Investing in Real property in Mauritius

A favorable tax convention.

Mauritius, we know it, has always attracted French investors. In fact, an increasing number have opted to settle on the island for fiscal reasons as a tax convention signed on December 11th in Port-Louis by the French and Mauritian Government aims at avoiding double taxation as regards to income tax and tax on wealth. It should be noted that this convention has been amended and consolidated by the June 23th 2011 supplementary clause. Thanks to this agreement binding the two countries, Mauritius cannot be considered as a tax heaven.
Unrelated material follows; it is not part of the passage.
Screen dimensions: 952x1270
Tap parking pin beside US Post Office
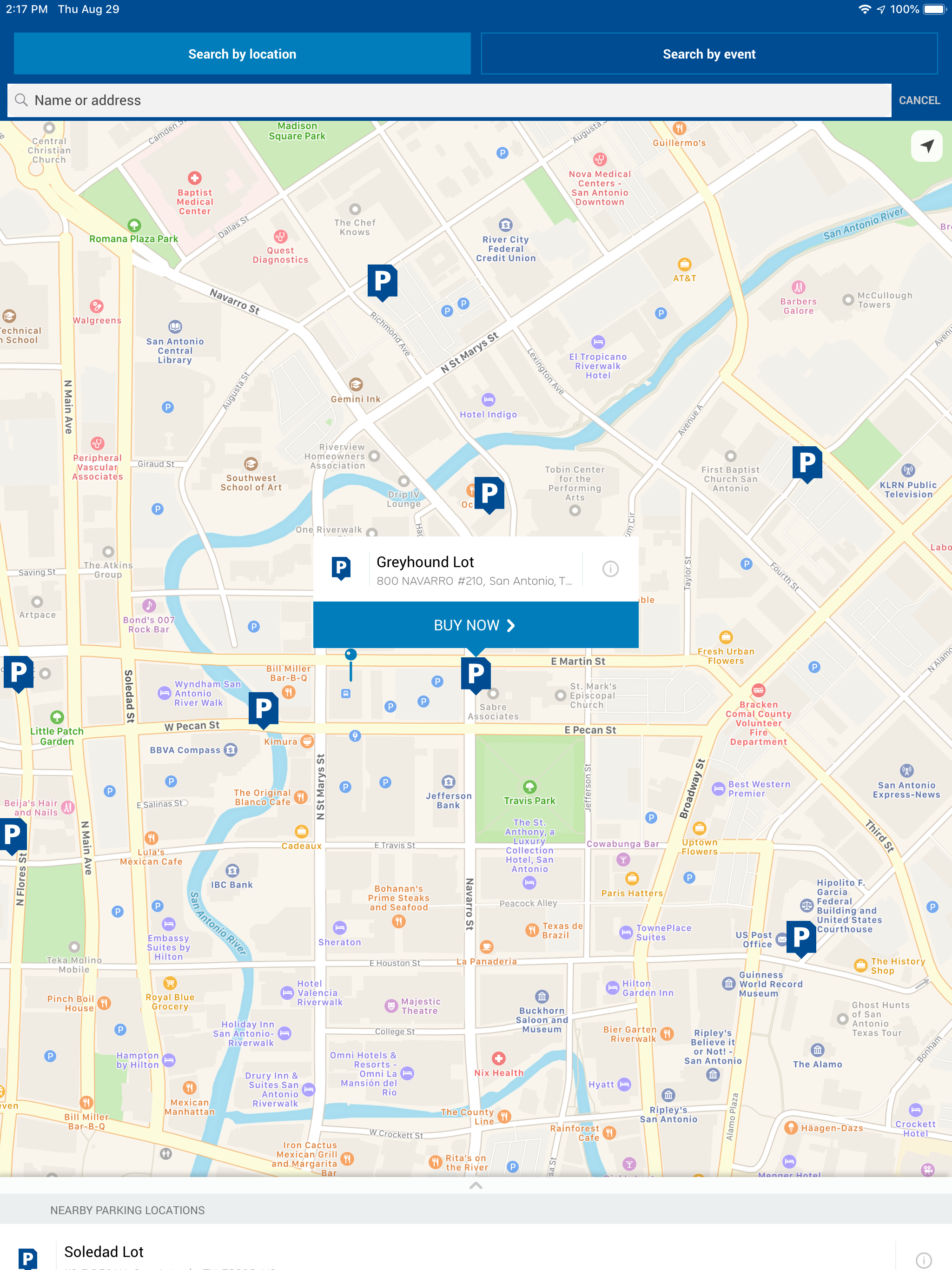click(x=800, y=937)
The tax on wealth is replaced by the tax on real estate wealth

The main objective of the tax convention is to prohibit double taxation as regards to income which originates from another State and which is collected by someone residing for tax purposes in another State. France recently reviewed its fiscal regime by replacing the tax on wealth by a new tax on real estate wealth. This new piece of legislation aims at exonerating stock shares and keeping the tax policy only on real estate properties. “We are now dealing with a fiscal regime which better fits the method of wealth accumulation. In fact, wealth is nowadays essentially built on property assets. As a result, it was high time for the French government to adapt its tax policy to this emerging fact”, explains Vanessen Tirvassen, jurist.
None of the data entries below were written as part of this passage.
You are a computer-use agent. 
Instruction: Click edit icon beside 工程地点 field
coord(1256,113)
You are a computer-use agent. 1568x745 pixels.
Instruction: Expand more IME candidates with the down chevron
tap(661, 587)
The convention signed between France and Mauritius stipulates, according to the June 23th 2011, Article 23, that “The wealth derived from real estate under Article 6, owed by a State’s resident, and which is found in another State is taxable in this another State”. In brief, real estates owned by French nationals residing in Mauritius are found outside the scope of the French tax on real estate wealth. As a result, investing in Mauritius remains a very good idea.
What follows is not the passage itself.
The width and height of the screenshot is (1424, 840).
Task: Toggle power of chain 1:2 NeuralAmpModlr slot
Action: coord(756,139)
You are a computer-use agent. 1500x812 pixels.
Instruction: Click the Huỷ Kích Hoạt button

Furthermore, income derived from the renting of a real estate property in Mauritius is taxable only in Mauritius and not in France. It should be kept in mind that tax payers n Mauritius are taxable up to 15%.

No capital gains tax in Mauritius

Under Article 13 of the convention, “the gains that a resident of a State derives from the alienation of real estate property concerned by Article 6 and situated in another State are taxable in that other State”. Additionally, if a French national, who owns a property in Mauritius, choose to sell it, he will not be subject to any capital gains tax. In France, capital gains tax on real estate sales reaches a proportional rate of 19%, which grow even higher (34,5%) when adding all the social deductions. In Mauritius, all the proceeds of the resale of a property belong to the seller. However, it should be noted that a registration tax of 5% of the total selling price is compulsory in any commercial transactions involving real estates.

No inheritance tax in Mauritius

The June 23rd 20011 supplementary clause does not make provision for inheritance tax or gift. Consequently, all real estates owned by French nationals are subject to the French inheritance tax policy. However, this will depend in which country the owners’ properties and the heirs are found. In fact, if the owner’s property and his heir are both in Mauritius, the property will not be subject to the inheritance tax. However, if the heirs reside in France, the property will be subject to the French policy on inheritance.